**Problems to solve**
- A) Translate this sentence from the Brucella outbreak walkthrough into Spanish: "Phylogenetic cluster analysis should be conducted to identify the suspected deliberately released Brucella strain causing a human outbreak."
- B) Write out the stretch of the Brucella outbreak walkthrough from "### Scenario" through "a human outbreak.", keeping every character unchanged.

### Scenario
The dataset consists of 30 single *Brucella* spp. genome assemblies of the species *B. abortus*, *B. canis*, *B. melitensis* and *B. suis*, assigned to derive from human (16 isolates), animal (5 isolates), food (4 isolate) or environmental (5 isolates) sources. 
Phylogenetic cluster analysis should be conducted to identify the suspected deliberately released *Brucella* strain causing a human outbreak. 

### Data to download
#### a. set locations for demo dataset, reference genome and metadata

In [None]:
%%bash
#URLs for demo dataset, reference genome and metadata
DATASET_URL=''
REFERENCE_URL=''
METADATA_URL=''

#### b. create work directory and download dataset and reference genome

In [None]:
%%bash
#create demo directory
mkdir demo && cd demo/

#download dataset
wget \"${DATASET_URL}\" -O Brucella.outbreak.30.subset.tar.gz
#untar dataset and unzip all genome assemblies
tar xf Brucella.outbreak.30.subset.tar.gz
gunzip Component01.data.subset/*.gz
#download reference genome for cgSNPs analysis
wget \"${REFERENCE_URL}\" -O GCF_000007125.1_ASM712v1_genomic.fna.gz
gunzip GCF_000007125.1_ASM712v1_genomic.fna.gz
#download metadata for mlst analysis
wget \"${METADATA_URL}\" -O mlst.ST.species.tsv

#download parallel tool
wget https://github.com/shenwei356/rush/releases/download/v0.4.2/rush_linux_amd64.tar.gz
tar xf rush_linux_amd64.tar.gz && rm -f rush_linux_amd64.tar.gz

### Tasks
#### 1. provide a summary of each isolate’s genome assembly 

In [None]:
%%bash
#run seqkit - see https://github.com/shenwei356/seqkit for usage
seqkit -h

#### 2. answer the following questions
##### a. Which of the four Brucella species is assigned for each isolate? 

In [None]:
%%bash
#run mlst - see https://github.com/tseemann/mlst for usage
#run for each genome and then retrieve species from the metadata file (mapping assigned ST to species)
mkdir mlst-output/
mlst -h


##### b. Which of the four Brucella species is causing the outbreak?
##### c. What is the source of the isolate that is closely related to the human outbreak strains?

In [None]:
%%bash

#we will attempt to answer these questions using the cgSNPs method, comparing each genome to the reference genome
#run snippy and snippy-core - see https://github.com/tseemann/snippy for usage
#note that you can also run snippy in parallel using rush - see https://github.com/shenwei356/rush for usage
mkdir snippy-output/ snippy-core-output/
snippy -h

#run iqtree using the core.full.aln from snippy-core output to generate a cgSNPs tree which can be viewed using GrapeTree (see https://github.com/achtman-lab/GrapeTree)
iqtree -h

##### d.	What are the virulence factors found in the genome of the outbreak strain?

In [None]:
%%bash

#run abricate with the appropriate database - see https://github.com/tseemann/abricate for usage
mkdir abricate-output
abricate -h

**Dataset excerpts**
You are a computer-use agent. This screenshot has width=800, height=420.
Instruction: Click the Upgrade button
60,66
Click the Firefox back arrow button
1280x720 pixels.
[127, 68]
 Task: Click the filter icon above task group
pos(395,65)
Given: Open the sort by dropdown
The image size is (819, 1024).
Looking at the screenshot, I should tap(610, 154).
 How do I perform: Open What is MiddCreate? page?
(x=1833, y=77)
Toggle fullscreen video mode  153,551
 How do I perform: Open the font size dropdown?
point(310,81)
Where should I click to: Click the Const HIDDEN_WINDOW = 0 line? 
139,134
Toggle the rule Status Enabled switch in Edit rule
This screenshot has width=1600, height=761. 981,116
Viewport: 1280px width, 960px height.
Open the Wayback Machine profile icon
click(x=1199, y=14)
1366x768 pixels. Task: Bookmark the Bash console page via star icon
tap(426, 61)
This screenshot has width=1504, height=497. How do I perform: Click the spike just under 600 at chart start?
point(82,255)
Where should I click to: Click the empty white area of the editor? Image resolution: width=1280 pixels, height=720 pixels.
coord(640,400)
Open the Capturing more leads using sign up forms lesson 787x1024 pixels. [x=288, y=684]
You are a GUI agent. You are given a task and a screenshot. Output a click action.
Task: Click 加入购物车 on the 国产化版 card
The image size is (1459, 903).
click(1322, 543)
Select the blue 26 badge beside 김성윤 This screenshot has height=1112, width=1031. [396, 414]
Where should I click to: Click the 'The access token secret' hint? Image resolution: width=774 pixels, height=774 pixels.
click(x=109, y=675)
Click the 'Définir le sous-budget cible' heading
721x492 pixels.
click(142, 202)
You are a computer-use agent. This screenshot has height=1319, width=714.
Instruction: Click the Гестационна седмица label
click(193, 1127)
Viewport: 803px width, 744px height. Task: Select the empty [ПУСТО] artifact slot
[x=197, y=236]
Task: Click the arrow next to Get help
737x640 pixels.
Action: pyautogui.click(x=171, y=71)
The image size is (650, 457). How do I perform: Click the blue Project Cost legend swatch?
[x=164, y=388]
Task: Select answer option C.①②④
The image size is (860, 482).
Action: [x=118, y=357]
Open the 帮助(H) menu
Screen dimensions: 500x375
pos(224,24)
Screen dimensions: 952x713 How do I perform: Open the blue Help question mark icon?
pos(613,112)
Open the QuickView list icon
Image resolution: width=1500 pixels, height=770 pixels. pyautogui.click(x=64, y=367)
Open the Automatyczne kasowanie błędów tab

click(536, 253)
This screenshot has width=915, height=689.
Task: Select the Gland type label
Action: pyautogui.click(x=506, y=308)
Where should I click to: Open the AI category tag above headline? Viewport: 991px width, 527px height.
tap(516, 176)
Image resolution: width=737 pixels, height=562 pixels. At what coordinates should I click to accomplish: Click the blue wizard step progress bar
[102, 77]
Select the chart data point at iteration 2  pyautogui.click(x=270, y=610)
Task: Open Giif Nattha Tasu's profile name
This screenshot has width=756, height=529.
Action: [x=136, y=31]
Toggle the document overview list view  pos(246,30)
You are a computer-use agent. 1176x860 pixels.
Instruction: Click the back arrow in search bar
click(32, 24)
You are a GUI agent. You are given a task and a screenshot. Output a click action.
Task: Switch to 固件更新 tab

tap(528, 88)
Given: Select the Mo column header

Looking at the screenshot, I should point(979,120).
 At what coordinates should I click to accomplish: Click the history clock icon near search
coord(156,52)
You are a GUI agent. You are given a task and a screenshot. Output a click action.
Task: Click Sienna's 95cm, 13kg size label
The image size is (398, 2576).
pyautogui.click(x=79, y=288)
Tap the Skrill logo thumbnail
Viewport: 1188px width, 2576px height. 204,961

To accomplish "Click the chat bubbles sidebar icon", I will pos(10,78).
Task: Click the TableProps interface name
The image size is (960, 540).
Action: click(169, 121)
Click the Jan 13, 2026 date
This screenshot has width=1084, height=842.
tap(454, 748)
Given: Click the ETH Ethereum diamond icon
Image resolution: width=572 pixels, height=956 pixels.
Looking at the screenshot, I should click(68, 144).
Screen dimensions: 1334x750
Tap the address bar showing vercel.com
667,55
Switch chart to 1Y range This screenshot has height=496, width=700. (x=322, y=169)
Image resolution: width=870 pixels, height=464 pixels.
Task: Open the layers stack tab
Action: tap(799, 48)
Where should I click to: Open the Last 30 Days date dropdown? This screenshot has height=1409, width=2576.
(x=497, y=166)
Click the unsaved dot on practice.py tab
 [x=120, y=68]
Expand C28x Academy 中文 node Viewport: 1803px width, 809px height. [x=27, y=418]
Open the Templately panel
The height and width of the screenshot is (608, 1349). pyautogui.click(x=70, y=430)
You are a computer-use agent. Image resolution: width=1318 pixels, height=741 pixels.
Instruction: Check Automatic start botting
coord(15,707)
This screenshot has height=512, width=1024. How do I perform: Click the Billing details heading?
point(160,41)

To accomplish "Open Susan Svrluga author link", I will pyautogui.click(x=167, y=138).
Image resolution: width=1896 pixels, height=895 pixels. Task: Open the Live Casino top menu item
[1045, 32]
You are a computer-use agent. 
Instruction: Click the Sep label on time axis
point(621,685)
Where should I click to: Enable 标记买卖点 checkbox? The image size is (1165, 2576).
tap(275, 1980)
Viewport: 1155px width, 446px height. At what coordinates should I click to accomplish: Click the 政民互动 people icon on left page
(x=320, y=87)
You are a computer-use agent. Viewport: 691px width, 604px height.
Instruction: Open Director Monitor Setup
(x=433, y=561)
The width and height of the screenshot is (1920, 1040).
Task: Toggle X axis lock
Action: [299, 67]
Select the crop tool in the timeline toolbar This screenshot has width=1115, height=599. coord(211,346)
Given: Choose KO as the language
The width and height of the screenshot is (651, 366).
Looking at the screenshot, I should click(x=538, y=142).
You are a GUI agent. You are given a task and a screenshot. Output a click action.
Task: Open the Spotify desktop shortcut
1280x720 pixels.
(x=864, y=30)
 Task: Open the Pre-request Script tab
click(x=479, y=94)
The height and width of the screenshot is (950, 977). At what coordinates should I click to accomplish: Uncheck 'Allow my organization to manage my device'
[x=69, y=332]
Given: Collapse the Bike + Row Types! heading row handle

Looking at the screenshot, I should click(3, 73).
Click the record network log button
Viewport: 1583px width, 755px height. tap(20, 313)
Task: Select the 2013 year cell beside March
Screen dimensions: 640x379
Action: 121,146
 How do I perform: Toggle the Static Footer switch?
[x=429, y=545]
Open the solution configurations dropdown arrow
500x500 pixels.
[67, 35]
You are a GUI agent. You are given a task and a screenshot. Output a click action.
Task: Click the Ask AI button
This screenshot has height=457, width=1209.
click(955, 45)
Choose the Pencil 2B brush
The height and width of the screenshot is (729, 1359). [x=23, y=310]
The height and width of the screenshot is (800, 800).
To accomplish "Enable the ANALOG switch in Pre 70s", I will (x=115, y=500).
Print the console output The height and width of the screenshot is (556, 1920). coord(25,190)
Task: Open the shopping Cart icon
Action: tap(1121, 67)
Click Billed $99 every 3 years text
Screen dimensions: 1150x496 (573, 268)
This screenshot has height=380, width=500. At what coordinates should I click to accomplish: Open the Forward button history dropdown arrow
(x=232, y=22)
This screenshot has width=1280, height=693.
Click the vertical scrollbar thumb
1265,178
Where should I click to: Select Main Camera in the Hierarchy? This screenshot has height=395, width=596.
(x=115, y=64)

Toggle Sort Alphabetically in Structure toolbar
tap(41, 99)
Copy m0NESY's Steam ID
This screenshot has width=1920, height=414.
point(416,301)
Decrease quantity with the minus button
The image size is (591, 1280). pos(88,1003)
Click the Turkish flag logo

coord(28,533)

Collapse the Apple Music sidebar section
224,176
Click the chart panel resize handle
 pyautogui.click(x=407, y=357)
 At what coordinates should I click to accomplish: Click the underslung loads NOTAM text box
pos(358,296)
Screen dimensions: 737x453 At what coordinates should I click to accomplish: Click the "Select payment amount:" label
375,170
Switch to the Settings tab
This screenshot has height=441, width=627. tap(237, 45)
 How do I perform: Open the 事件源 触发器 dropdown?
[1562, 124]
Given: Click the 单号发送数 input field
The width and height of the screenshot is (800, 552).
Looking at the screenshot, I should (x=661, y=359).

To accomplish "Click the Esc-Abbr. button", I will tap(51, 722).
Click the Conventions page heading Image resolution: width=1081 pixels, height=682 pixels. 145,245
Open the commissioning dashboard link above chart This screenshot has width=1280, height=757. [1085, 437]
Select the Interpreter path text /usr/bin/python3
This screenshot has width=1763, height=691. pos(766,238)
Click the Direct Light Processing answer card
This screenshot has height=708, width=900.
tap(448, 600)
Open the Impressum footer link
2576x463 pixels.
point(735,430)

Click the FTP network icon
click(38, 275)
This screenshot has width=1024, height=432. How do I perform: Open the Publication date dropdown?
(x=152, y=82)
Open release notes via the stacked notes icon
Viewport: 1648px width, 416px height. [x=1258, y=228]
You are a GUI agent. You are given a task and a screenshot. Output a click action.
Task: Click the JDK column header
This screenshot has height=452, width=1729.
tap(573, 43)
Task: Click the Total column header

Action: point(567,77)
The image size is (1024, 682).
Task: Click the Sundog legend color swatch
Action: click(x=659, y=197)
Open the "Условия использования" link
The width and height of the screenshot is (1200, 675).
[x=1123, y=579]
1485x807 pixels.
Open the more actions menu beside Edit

**Solved problems**
- A) Debe realizarse un análisis de agrupamiento filogenético para identificar la cepa de Brucella presuntamente liberada de forma deliberada que está causando un brote en humanos.

- B)
### Scenario
The dataset consists of 30 single *Brucella* spp. genome assemblies of the species *B. abortus*, *B. canis*, *B. melitensis* and *B. suis*, assigned to derive from human (16 isolates), animal (5 isolates), food (4 isolate) or environmental (5 isolates) sources. 
Phylogenetic cluster analysis should be conducted to identify the suspected deliberately released *Brucella* strain causing a human outbreak.